Issue number: 5
05 February 2026
18'
Triin Jerlei and Lilo Viehweg

The periphery is a matter of perspective. In the following dialogue, Lilo Viehweg and Triin Jerlei discuss Estonian design education from the perspective of craft in the periphery in historical and contemporary contexts. The periphery in this case is seen as a playful thought and may have multiple and sometimes contradictory meanings – geopolitically, culturally and discursively.

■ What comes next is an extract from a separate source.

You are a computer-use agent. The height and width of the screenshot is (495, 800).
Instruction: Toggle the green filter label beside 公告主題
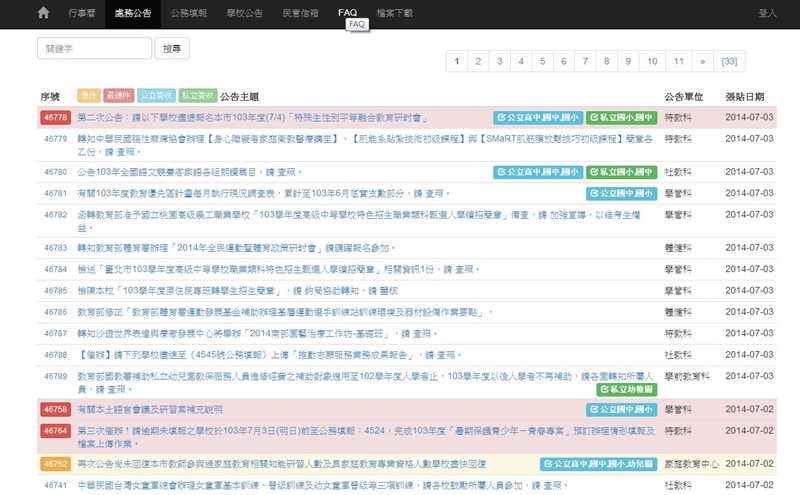click(x=197, y=96)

In prominent Western design education models such as in the Arts and Crafts movement or the Bauhaus as well as in their historiographies, craft has often been a pivotal point in the argumentative framework. In mid- and late twentieth-century Estonian design education on the other hand, the tacit qualities and infrastructures of craft culture played a decisive role in the self-determination in the face of dominating Cold War systems between Soviet imperialism and Western ideas of infinitely growing progress.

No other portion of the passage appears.